Records from a dataset
* * * * * * * * *
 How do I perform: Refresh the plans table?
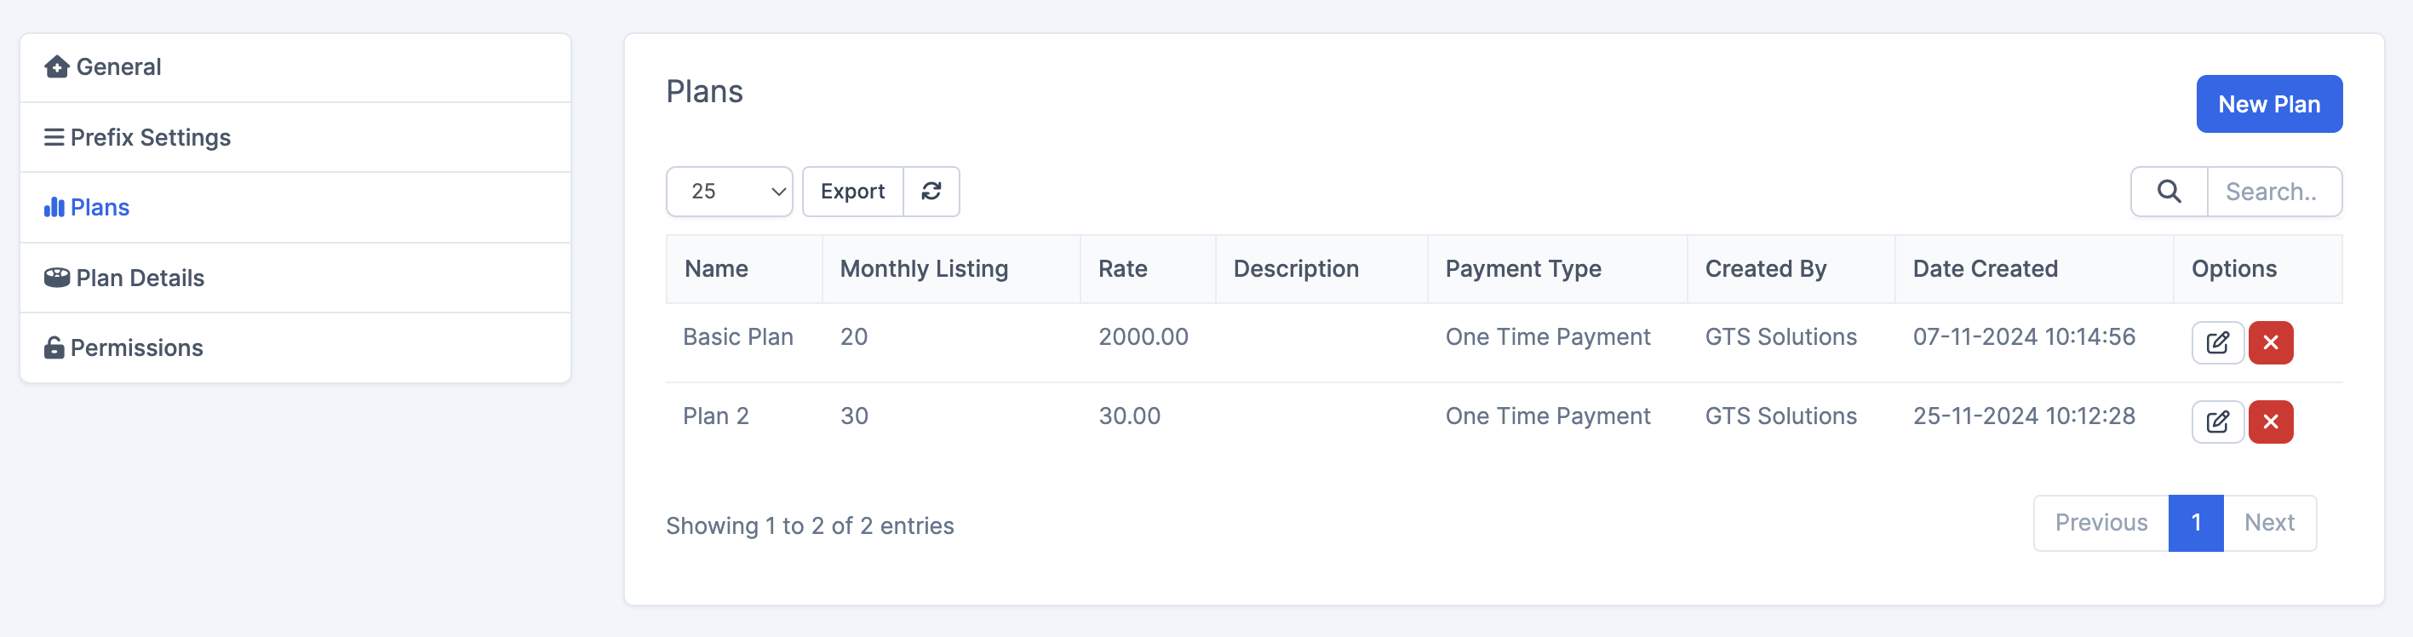931,191
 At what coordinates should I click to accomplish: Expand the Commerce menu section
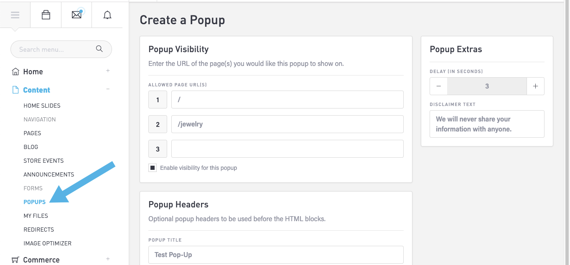pos(108,259)
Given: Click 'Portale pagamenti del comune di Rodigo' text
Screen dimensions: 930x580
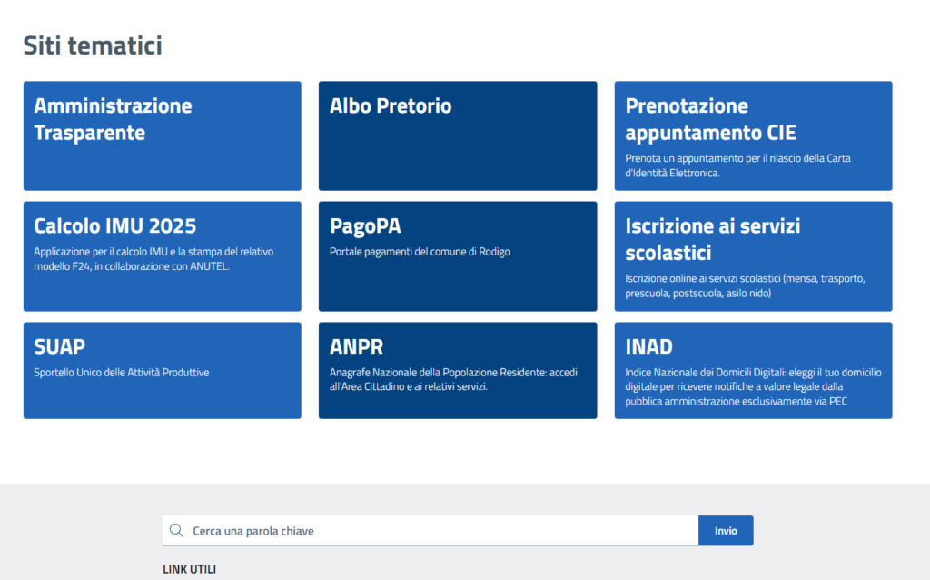Looking at the screenshot, I should click(x=420, y=252).
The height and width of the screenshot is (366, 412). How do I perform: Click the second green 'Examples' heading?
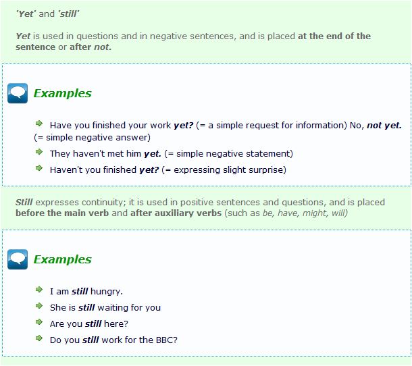point(62,259)
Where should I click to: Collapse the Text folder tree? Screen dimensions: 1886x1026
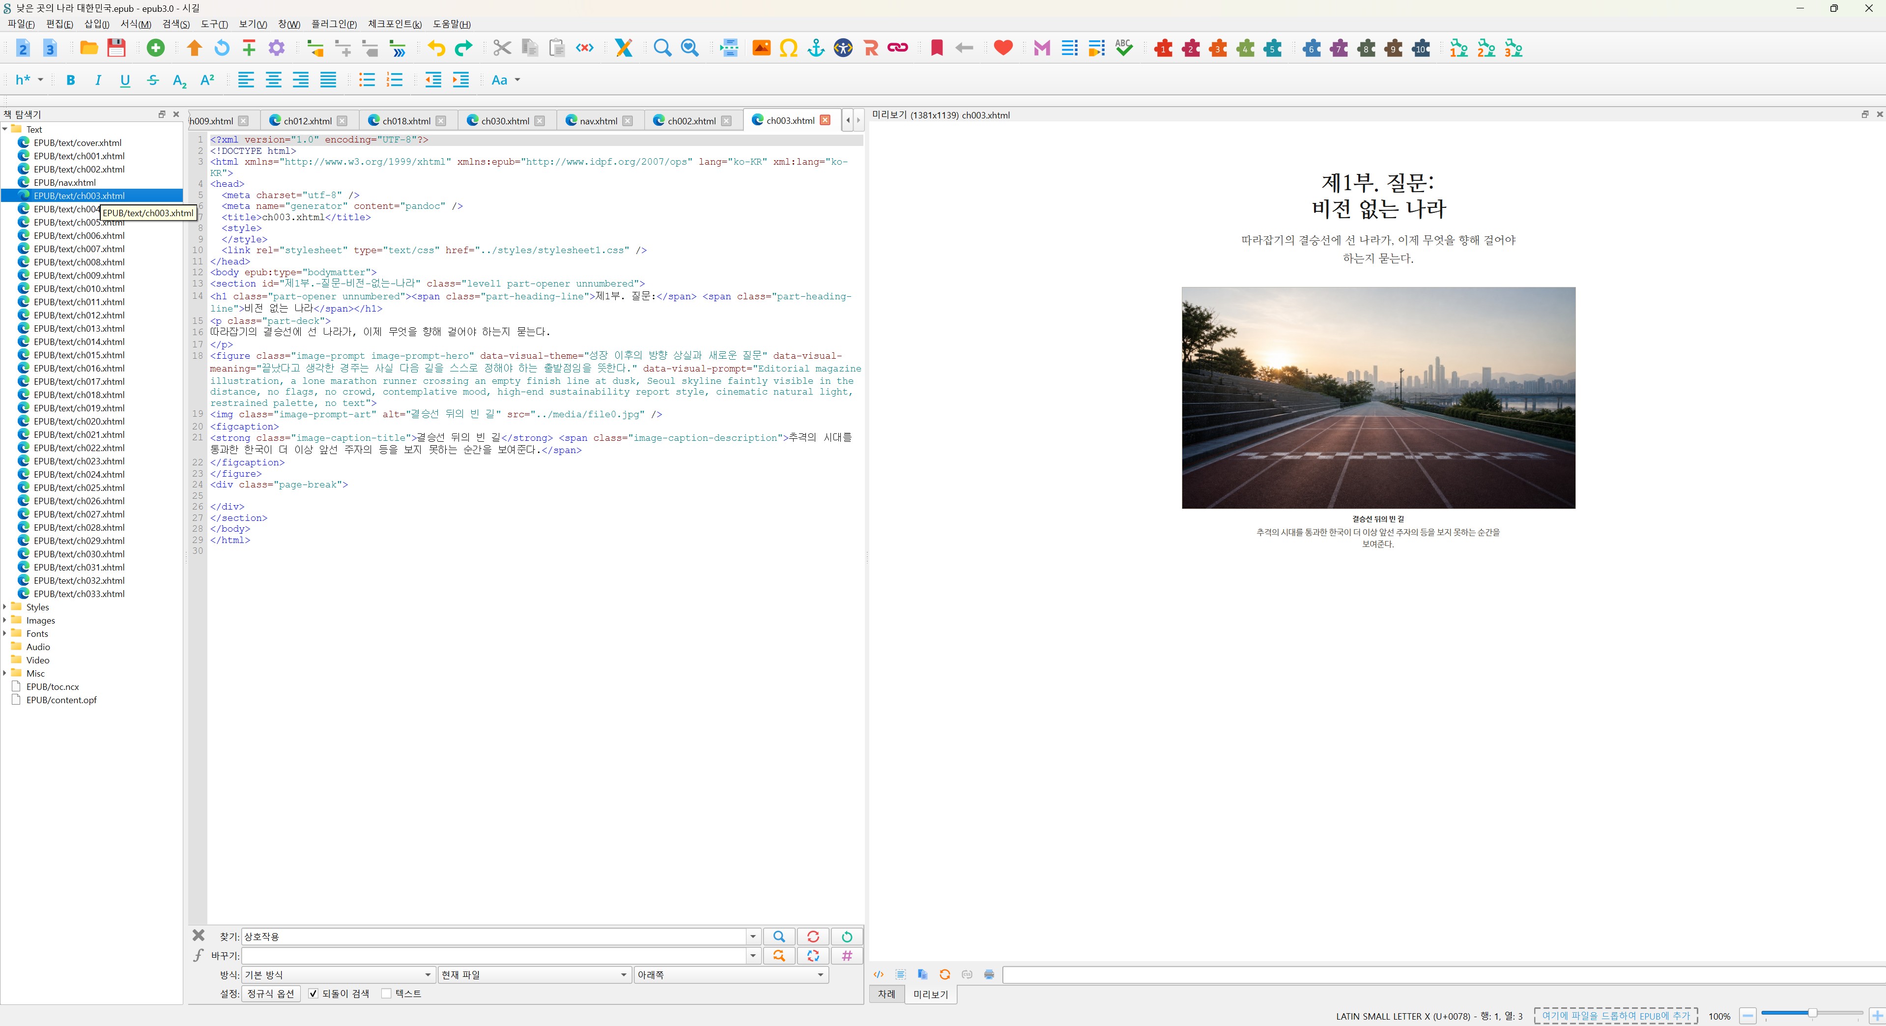point(5,130)
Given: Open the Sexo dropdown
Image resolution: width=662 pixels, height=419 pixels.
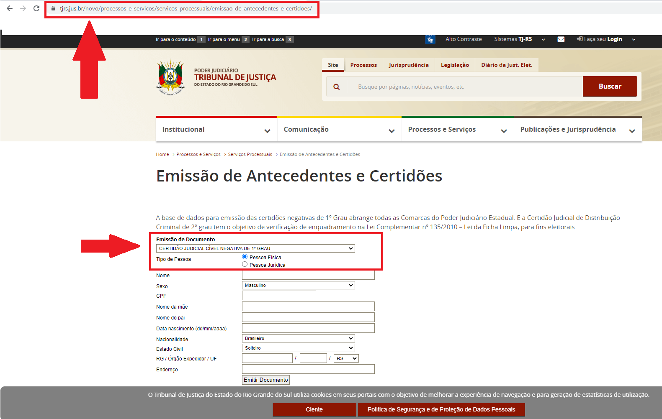Looking at the screenshot, I should tap(298, 285).
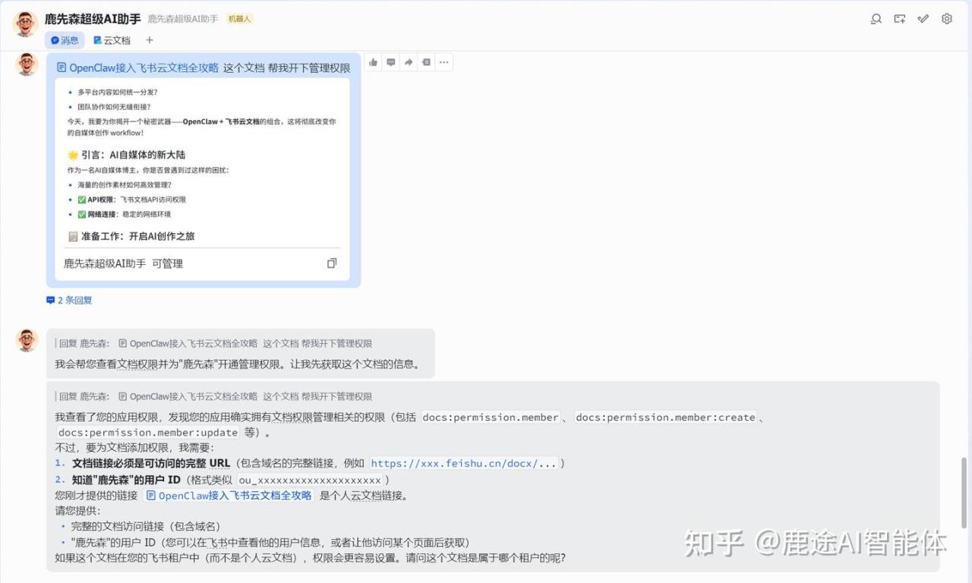972x583 pixels.
Task: Click the double-checkmark tasks icon in header
Action: tap(923, 19)
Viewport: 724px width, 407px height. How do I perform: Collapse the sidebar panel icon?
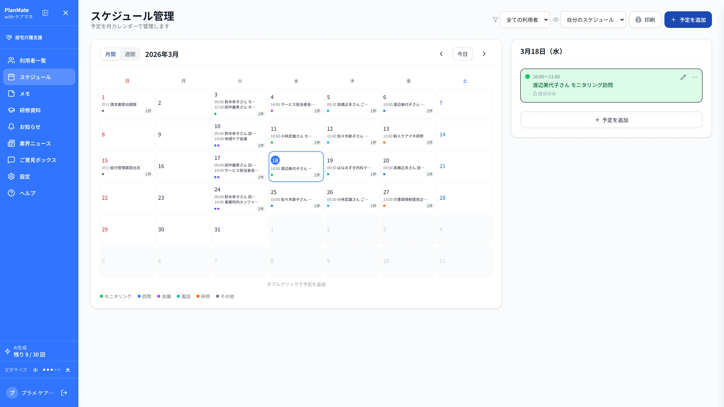pyautogui.click(x=45, y=13)
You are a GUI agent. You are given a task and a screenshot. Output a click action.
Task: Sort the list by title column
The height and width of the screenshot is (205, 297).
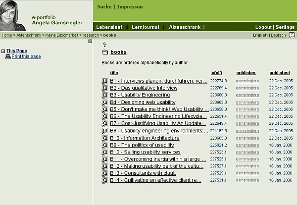(x=114, y=73)
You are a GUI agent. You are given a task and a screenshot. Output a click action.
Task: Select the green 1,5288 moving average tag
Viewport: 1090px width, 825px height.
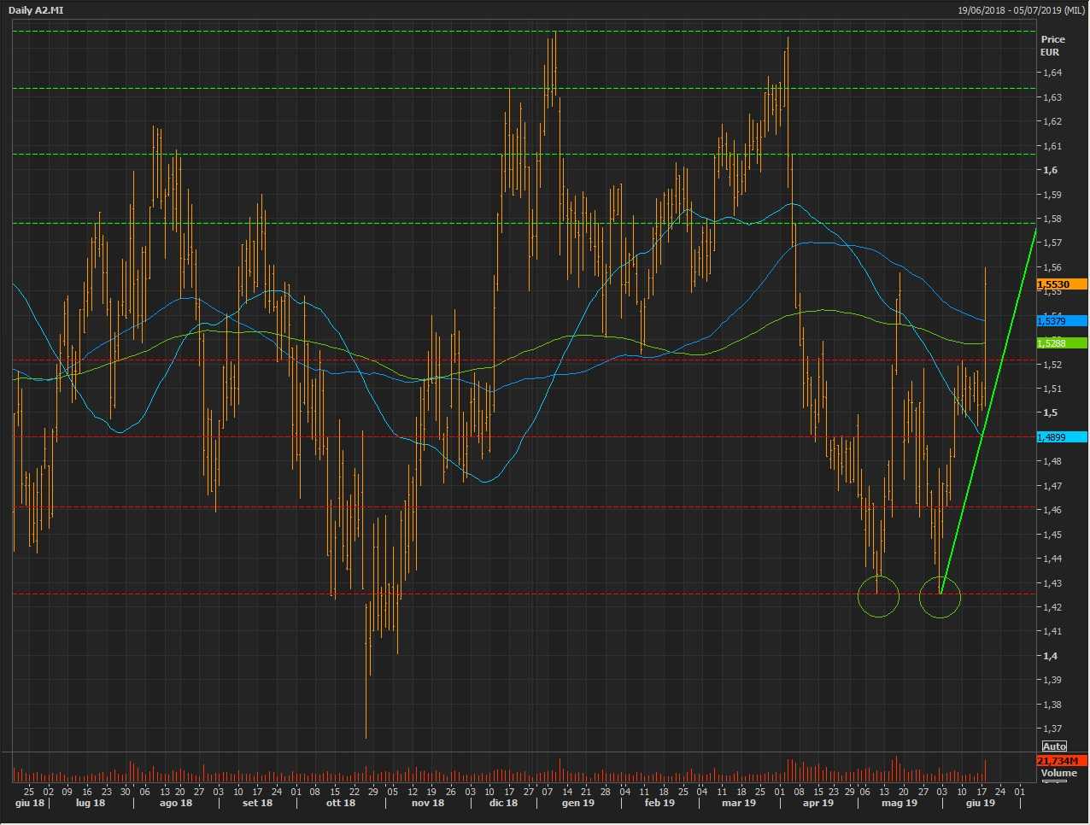(x=1061, y=343)
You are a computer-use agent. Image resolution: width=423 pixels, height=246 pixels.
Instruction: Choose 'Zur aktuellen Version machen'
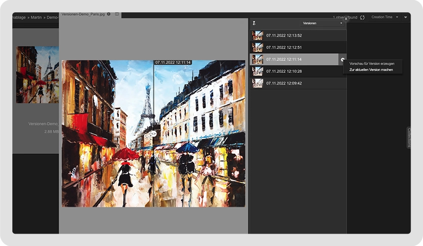coord(371,70)
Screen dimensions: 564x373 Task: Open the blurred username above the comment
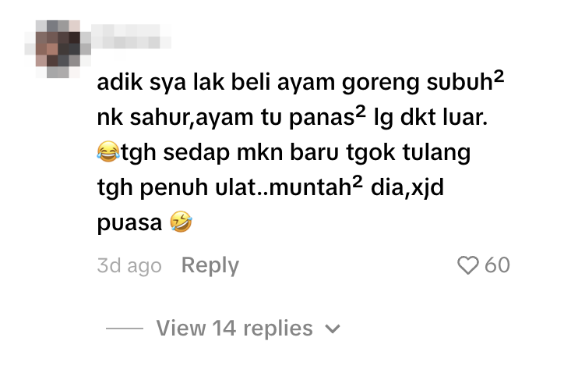pos(131,37)
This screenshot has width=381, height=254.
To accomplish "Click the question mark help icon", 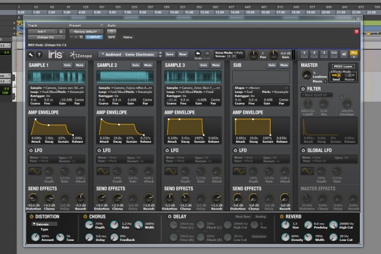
* * * * * * * * *
What you have to do
Repeat the records above word for word, apart from the pictures.

Exercise solution
 How do I perform: Refresh the plans table?
931,191
 At what coordinates should I click to accomplish: Expand the Commerce menu section
pos(108,259)
Given: Click 'Portale pagamenti del comune di Rodigo' text
Screen dimensions: 930x580
Looking at the screenshot, I should click(x=420, y=252).
The height and width of the screenshot is (366, 412). How do I perform: Click the second green 'Examples' heading?
point(62,259)
Where should I click to: Collapse the Text folder tree? Screen dimensions: 1886x1026
point(5,130)
Given: Open the Sexo dropdown
Image resolution: width=662 pixels, height=419 pixels.
Looking at the screenshot, I should tap(298, 285).
972x583 pixels.
Task: Click the double-checkmark tasks icon in header
Action: tap(923, 19)
Viewport: 724px width, 407px height. How do I perform: Collapse the sidebar panel icon?
pyautogui.click(x=45, y=13)
You are a GUI agent. You are given a task and a screenshot. Output a click action.
Task: Sort the list by title column
The height and width of the screenshot is (205, 297).
(x=114, y=73)
You are a GUI agent. You are given a task and a screenshot. Output a click action.
Task: Select the green 1,5288 moving average tag
Viewport: 1090px width, 825px height.
(x=1061, y=343)
You are a computer-use agent. Image resolution: width=423 pixels, height=246 pixels.
Instruction: Choose 'Zur aktuellen Version machen'
coord(371,70)
Screen dimensions: 564x373 Task: Open the blurred username above the comment
pos(131,37)
This screenshot has width=381, height=254.
To accomplish "Click the question mark help icon", 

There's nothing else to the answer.